• [INPUT MATERIAL]
— begin —

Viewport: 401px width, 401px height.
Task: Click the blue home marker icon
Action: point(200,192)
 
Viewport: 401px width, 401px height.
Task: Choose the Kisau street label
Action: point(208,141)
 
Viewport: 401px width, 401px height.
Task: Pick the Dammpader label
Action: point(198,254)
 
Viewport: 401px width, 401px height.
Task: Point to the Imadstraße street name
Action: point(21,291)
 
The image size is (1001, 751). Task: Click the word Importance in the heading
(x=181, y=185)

— end —
— begin —

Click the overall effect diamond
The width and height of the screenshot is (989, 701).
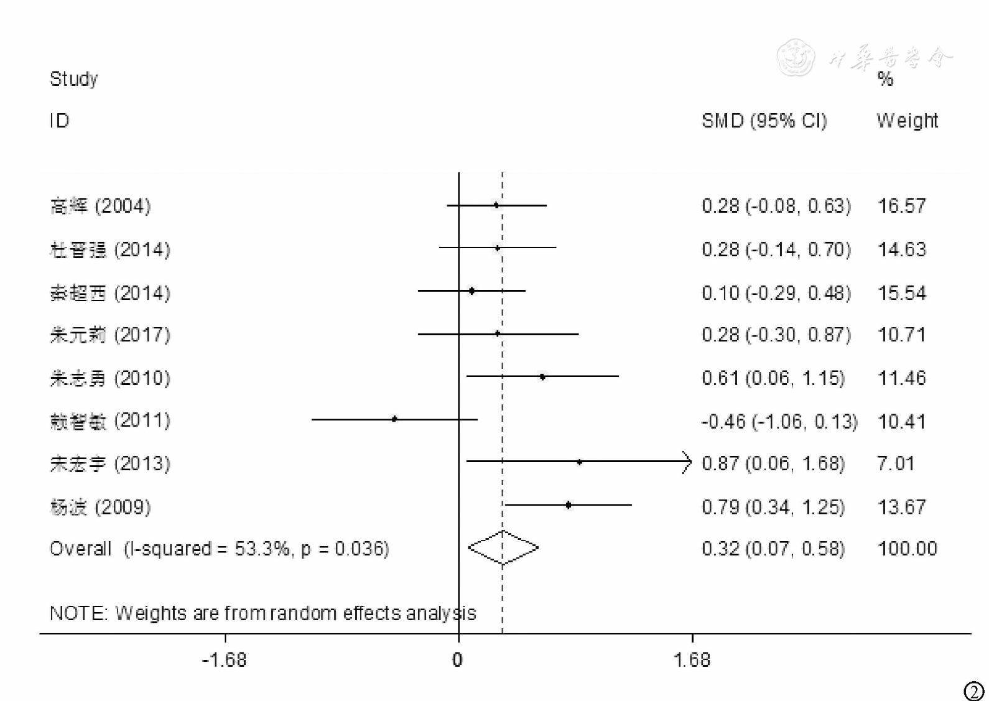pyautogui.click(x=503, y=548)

— end —
— begin —

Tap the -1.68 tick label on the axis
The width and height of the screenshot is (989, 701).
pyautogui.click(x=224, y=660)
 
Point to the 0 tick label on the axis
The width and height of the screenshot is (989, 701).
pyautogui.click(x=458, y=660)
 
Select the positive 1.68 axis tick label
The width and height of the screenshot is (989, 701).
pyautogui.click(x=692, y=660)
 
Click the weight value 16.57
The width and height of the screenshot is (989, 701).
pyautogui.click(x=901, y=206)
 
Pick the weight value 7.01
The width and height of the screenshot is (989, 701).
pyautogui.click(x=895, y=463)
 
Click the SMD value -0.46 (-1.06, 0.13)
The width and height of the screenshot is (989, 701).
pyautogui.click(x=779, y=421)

— end —

• [STATED EXERCISE]
Write out the lines above word for word, beginning at the line that contains "Click the weight value 16.57" and stopping after the line that contains "pyautogui.click(x=779, y=421)".

• [EXERCISE SOLUTION]
Click the weight value 16.57
The width and height of the screenshot is (989, 701).
pyautogui.click(x=901, y=206)
 
Pick the weight value 7.01
The width and height of the screenshot is (989, 701).
pyautogui.click(x=895, y=463)
 
Click the SMD value -0.46 (-1.06, 0.13)
The width and height of the screenshot is (989, 701).
pyautogui.click(x=779, y=421)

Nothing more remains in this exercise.